> [Stored data entries]:
##########

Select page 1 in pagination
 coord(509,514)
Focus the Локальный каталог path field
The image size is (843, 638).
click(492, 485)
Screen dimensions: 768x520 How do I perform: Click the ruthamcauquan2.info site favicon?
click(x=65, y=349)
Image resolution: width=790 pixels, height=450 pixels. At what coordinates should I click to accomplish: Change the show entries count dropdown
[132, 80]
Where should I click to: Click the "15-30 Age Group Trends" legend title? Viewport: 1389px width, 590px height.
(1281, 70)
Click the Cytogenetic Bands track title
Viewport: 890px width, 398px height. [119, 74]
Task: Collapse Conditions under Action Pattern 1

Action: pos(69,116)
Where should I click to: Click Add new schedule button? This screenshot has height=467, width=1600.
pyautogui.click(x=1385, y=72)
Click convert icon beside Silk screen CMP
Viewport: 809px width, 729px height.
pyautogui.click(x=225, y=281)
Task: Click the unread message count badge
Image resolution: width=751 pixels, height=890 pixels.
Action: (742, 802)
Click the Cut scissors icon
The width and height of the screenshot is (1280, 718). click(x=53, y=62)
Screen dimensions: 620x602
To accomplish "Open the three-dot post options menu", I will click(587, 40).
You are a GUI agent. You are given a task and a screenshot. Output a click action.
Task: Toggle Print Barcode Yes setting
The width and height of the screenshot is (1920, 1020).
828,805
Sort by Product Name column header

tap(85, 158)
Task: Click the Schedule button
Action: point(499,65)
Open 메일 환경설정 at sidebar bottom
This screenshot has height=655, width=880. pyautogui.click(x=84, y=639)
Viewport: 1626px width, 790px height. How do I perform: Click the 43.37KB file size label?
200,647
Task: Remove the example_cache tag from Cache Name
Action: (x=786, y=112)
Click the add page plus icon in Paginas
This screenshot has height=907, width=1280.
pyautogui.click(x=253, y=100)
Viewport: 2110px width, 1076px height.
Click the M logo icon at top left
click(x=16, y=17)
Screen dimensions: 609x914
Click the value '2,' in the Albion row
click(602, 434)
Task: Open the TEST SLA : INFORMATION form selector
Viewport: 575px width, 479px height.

##########

> [The task]:
Starting with the line that contains "Viewport: 2110px width, 1076px height.", restate every line up to and including the last one above, exactly.

> [Answer to this exercise]:
Viewport: 2110px width, 1076px height.
Click the M logo icon at top left
click(x=16, y=17)
Screen dimensions: 609x914
Click the value '2,' in the Albion row
click(602, 434)
Task: Open the TEST SLA : INFORMATION form selector
Viewport: 575px width, 479px height.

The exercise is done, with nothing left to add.